╭─ SOURCE DOCUMENT
I started the redo on Tuesday. Hopefully today I'll have everything done so I can add the new fish/plants when they arrive on Firday.

------------------------------
Karl's Parts And Construction Journal 
Karl's 125 aquascape


----------



## EDGE (Feb 28, 2004)

looking good Karl.

Please read the following link before admins start editing the post.









read

72 Gal, 3 WPG PC 12 hour, pressurize co2 /w controller 3 bps, Fluval 404, ph 6.8
A Canadian's Plant Traders website


----------



## kherman (Apr 7, 2003)

Well, I got some new pics for everyone. Two images for todays viewing.

I used my wife's digital camcorder. It does 1024x768, but I think I need to learn to use it better or just go back to my 3 year old digital camera (like the old pics). As soon as I get a good full size tank pic, I'll post that. Anyways, for now here are some pics:

LEFT SIDE ------------
1024x768(114K)








There is ome Anacharis in the back center of this pic, so their will be something in the background that grows to the top. It's hidden in the picture though as the cuttings for it were small.
╰─
╭─ SUPPLIED RECORDS
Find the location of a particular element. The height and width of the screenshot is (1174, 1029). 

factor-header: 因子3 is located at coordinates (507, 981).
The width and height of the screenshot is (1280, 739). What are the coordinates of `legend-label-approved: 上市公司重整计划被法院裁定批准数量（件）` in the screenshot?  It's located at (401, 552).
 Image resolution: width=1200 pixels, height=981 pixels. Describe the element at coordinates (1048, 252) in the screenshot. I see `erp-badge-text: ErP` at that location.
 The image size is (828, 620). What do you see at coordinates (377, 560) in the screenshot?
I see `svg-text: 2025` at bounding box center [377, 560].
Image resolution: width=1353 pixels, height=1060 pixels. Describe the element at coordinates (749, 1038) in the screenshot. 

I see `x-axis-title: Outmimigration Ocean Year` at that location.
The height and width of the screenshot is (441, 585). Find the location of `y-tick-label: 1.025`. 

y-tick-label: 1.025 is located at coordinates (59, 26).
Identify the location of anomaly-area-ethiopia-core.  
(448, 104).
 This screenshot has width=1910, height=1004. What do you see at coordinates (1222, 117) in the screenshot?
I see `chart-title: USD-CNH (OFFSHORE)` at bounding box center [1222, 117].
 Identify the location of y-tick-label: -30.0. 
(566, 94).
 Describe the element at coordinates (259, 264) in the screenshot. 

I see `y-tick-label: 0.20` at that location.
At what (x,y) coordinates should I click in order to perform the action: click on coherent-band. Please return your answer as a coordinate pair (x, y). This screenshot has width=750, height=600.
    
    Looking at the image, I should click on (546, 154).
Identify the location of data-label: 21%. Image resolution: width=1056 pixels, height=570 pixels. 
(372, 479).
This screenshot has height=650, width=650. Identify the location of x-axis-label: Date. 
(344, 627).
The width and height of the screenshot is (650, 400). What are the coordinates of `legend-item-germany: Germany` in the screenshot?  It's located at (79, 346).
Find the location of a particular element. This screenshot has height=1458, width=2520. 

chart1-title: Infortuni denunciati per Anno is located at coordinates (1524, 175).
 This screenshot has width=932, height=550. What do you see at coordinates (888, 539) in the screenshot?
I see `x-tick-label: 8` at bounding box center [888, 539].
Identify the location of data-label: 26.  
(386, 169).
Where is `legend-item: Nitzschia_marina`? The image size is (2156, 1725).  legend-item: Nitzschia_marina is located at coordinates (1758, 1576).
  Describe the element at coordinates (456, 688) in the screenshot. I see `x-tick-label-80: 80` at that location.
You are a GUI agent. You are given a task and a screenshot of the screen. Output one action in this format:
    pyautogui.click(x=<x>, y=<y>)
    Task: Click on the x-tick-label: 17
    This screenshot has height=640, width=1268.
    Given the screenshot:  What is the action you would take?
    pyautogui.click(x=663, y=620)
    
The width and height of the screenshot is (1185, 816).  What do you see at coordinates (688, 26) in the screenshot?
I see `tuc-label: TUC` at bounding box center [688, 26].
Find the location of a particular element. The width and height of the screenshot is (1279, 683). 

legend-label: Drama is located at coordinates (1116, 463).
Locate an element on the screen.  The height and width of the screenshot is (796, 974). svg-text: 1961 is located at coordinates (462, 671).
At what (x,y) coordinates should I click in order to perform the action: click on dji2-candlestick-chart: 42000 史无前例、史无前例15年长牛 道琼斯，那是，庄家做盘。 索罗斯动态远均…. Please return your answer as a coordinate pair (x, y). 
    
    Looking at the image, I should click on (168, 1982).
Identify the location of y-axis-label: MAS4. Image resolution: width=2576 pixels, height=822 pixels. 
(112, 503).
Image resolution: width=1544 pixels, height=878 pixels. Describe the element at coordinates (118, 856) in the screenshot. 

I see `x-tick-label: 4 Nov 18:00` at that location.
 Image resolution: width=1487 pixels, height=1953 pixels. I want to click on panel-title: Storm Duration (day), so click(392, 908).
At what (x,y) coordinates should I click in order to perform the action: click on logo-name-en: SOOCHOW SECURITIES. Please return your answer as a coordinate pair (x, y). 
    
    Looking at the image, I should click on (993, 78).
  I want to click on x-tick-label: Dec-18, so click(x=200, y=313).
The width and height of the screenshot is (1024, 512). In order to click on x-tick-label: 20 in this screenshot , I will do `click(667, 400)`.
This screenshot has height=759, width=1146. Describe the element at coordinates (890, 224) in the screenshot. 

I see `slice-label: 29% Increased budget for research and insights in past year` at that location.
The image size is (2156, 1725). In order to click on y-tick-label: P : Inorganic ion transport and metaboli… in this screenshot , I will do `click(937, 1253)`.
╰─
## TASK DETAILS
Edit the aquarium forum thread, starting at the words "I used my wife's" and stopping after "1024x768(114K)", so that "camcorder" becomes "video camera".

## WRITTEN ANSWER
I used my wife's digital video camera. It does 1024x768, but I think I need to learn to use it better or just go back to my 3 year old digital camera (like the old pics). As soon as I get a good full size tank pic, I'll post that. Anyways, for now here are some pics:

LEFT SIDE ------------
1024x768(114K)